Other key questions arise. Telecommunications is not only about making a buck. In an nation like Australia which suffers the tyranny of distance, there is a public interest in ensuring that people in remote areas get good telecommunications at a reasonable price. It may well be that that can be achieved with Telstra in partly or fully private hands. Equally, it may well be that the interests of regional Australia will be pushed aside in the interests of making money for private shareholders.

Senator Alston’s honest, if politically inept, prognostications now demand answers to basic questions: will the efficiencies of a privatised Telstra be enough to generate enough taxation revenue to outstrip the profits that a publicly owned enterprise returns in profit? Will the Government be able to insist that the privatised Telstra fulfil community service obligations in the regions, and how is it that a privatised Telstra can do that better than a publicly owned one?

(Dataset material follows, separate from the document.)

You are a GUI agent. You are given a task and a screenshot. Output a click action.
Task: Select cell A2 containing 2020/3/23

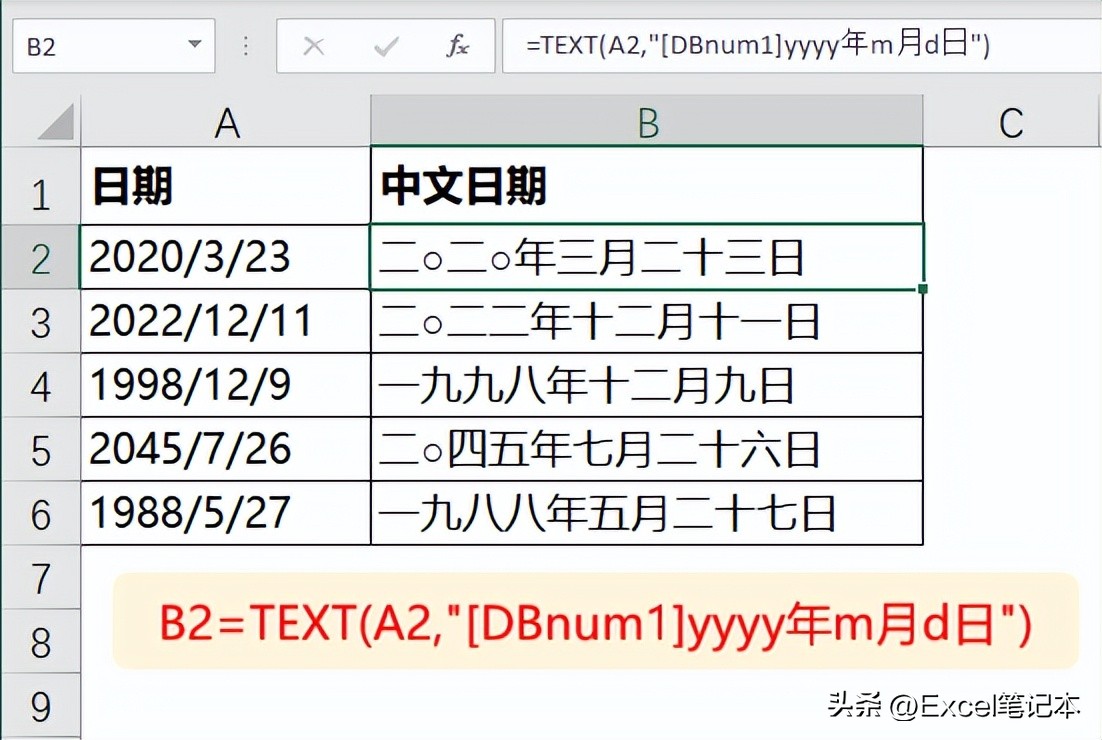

The real sting is that the corporatised publicly owned Telstra has demonstrated in recent years that it can generate very large profits in the face of competition from Optus and others; that it can deliver on community service obligations; and that it is such an efficient organisation in its present structure that there may be little dividend left in moving from so-called moribund public ownership to private ownership.

However cold the water used in John Howard’s hosing down of Senator Alston, it is not cold enough to remove the onus now on the Government to show that the Australian public (from the taxpayer in inner Sydney to the phone user in Outer Woop Woop) will be better off. In this respect Senator Kernot is right: the partial or total privatisation of Telstra requires considerably more detailed cost analysis and more widespread debate.